Remembering Stalingrad
by Mark Perryman
At 6.45am on September 13, 1942 – 70 years ago on
Thursday – the nazi assault on Stalingrad began with a vengeance.
The sky turned brown from the dust of fragmented
buildings. The ground vibrated with the power of the explosions.
The German army advanced but faced the most ferocious
resistance imaginable. The horror of fighting Soviet troops on their home turf
with the Russian winter approaching fast became a reality for Hitler’s
generals.
As German tanks entered the outskirts of the city the
Soviets dug in, preparing to fight for every district, every street, every
house.
Almost six months later – by February 1943 – the defeat
of the nazi forces which had sought to encircle and destroy Stalingrad was
complete.
Of each Red Army division sent to defend the city no more
than a few hundred soldiers survived. The Soviets had suffered 1.1 million
casualties, including 485,751 deaths.
For Hitler, defeat at Stalingrad was the beginning of the
end. The Red Army’s terrible sacrifice had a powerful effect around the world,
especially on resistance movements in occupied Europe.
The Russians who had borne the brunt of the German
onslaught were now turning the tide. A year later they would be joined by the
western allies, who opened a second front with the D-Day landings in Normandy.
Despite the rampant anti-communism that dominated the
media during the cold war the legacy of Stalingrad was never entirely
extinguished from history.
The battle was the focus of military historian Anthony
Beevor’s 1998 tome of the same name.
More recently a BBC documentary fronted by father-and-son
team Peter and Dan Snow investigated what Stalingrad represented.

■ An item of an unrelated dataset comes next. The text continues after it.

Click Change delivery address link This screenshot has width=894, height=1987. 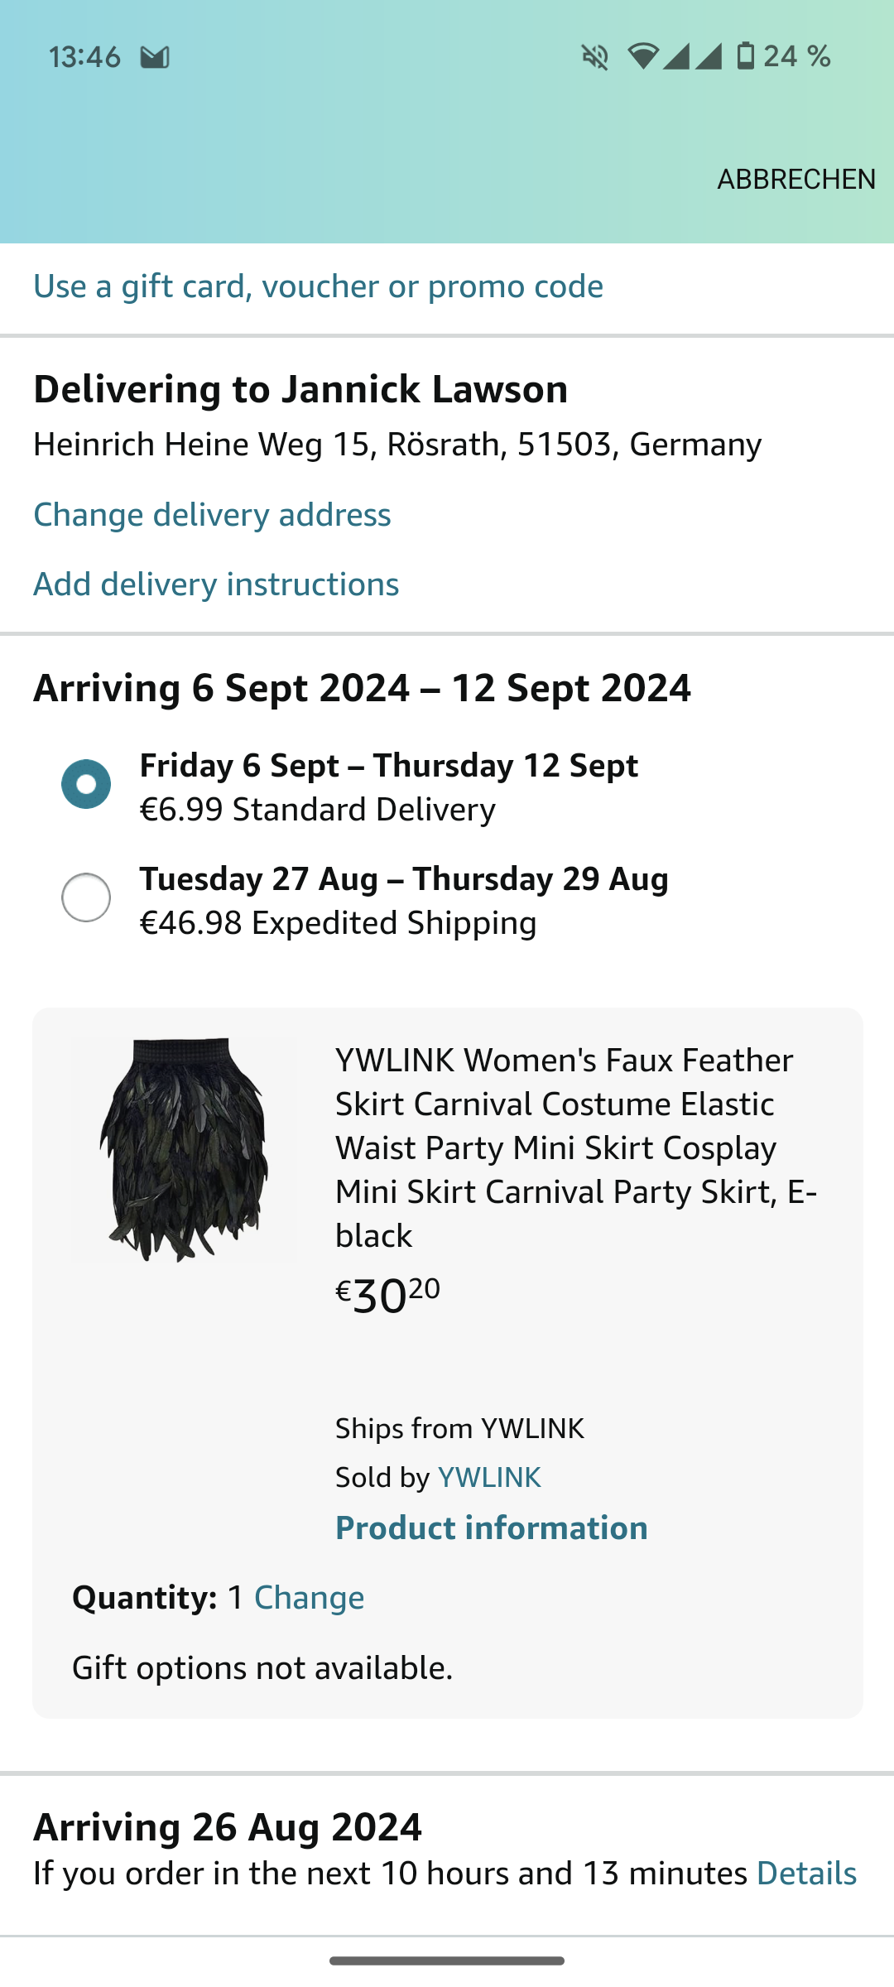coord(212,515)
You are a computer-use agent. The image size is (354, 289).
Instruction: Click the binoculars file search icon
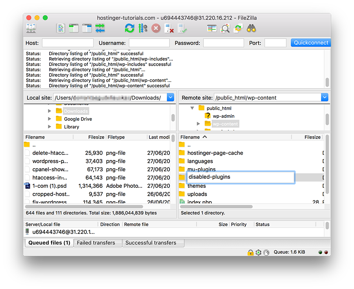click(251, 28)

From 1941 the Communist Party of Great Britain had been
at the forefront of campaigns for the allies to launch an assault on
nazi-occupied western Europe to relieve the inhuman pressure on the Soviet
Union.
It was without doubt the most popular of all the popular
fronts the party ever participated in.
But even the most dedicated communist could barely have
imagined the breadth of celebration when victory at Stalingrad was secured. It
extended even to King George VI, who commissioned the Sword of Stalingrad –
engraved with the words: “To the steel-hearted citizens of Stalingrad, a gift
as a token of the homage of the British people.” The sword was presented
personally to Stalin by Churchill.
Much of World War II anniversary-marking divorces the
history of the period from its politics.
It’s important for us to contest that, rooting the
anniversary in anti-fascism, then and now.
This was the inspiration behind Philosophy Football’s new
Stalingrad T-shirts – not to commodify the heroism of the Red Army but to
provide a platform for that history.
Designer Hugh Tisdale explains the images on the T-shirts
as “covering the civilian as well as the military contribution to the
Stalingrad victory, the role of morale-boosting posters and slogans.
“This was a visual culture that mixed the photographic
and the typographic to create images that have become icons.”
Slogans such as “Nobody is forgotten. Nothing is
forgotten” are taken from Russian poet Olga Bergholz, whose radio broadcasts
throughout the siege of Leningrad came to represent the voice of Russia’s
resistance to the nazis.
Throughout Russia and ex-Soviet states such as Ukraine,
Belarus and Kazakhstan the monuments to the sacrifices of 1941-5 remain.
The Museum of the Great Patriotic War in Kiev proved one
of the most popular attractions on the Euro 2012 tourist trail for visiting
football fans this summer.
The generation that was awarded the Order of the Great
Patriotic War is passing away. Yet the number of Soviet citizens who qualified
for that medal – over 11 million – gives an idea of the scale of the battles
fought – and won – for our liberty today.